Ebola-Abfälle sind wie die Ebola-Erreger an sich bzw. dia­gnostische Proben, bei denen davon auszugehen ist, dass sie Erreger enthalten können, als "Ansteckungsgefährlicher Stoff, gefährlich für Menschen" (UN 2814) einzuordnen und zu befördern. Sie sind also nicht als "Klinischer Abfall, unspezifiziert" (UN 3291) wie andere, potenziell infektiöse Krankenhausabfälle zu klassifizieren. Für UN 2814 gelten die rigiden Anforderungen der P620: die Verpackungsanweisung schreibt eine Dreifachverpackung (aus jeweils flüssigkeitsdichtem Primärgefäß und Sekundärgefäß und starrer Außenverpackung als Fass, Kiste oder Kanister) sowie eine Innendruckprüfung mit einem Druckunterschied von mindestens 95 kPa vor. Zudem wird in der P620 auf das Kapitel 6.3 der UN-Recommendations Bezug genommen – und genau hier liegt das Problem.

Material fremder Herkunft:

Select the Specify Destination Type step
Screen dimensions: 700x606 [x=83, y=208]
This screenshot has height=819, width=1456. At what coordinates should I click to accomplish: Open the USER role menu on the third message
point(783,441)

Unter anderem ist hier für Verpackungen zum Transport ansteckungsgefährlicher Stoffe der Kategorie A, zu denen das Ebola-Virus neben anderen, meist exotischen Erregern gemäß Tabelle in 2.2.62 ADR gehört, ein Falltest aus neun Metern Höhe vorgeschrieben (6.3.5.3 ADR). Die kleinen Verpackungen für medizinische Proben überstehen diesen auch problemlos – selbst solche mit Außenverpackungen aus Wellpappe, die zuvor eine Stunde mit 50 mm Wasser beregnet worden sein müssen (6.3.5.3.6.1). Weil größere, schwerere Behältnisse aber ebenso zu 98 Prozent mit Flüssigkeit gefüllt sein müssen (6.3.5.2 ADR), würden sie solche Fallversuche nicht bestehen. "Zurzeit gibt es in Deutschland und anderen Ländern der Europäischen Union keine zugelassenen Verpackungen für den Transport vom infektiösem Abfall der Kategorie A über 30 Liter Inhalt, die in vollem Umfang der Verpackungsvorschrift P620 entsprechen", so Dr. Thomas Goedecke vom Fachbereich 3.1 "Gefahrgutverpackungen" der Bundesanstalt für Materialforschung und -prüfung (BAM).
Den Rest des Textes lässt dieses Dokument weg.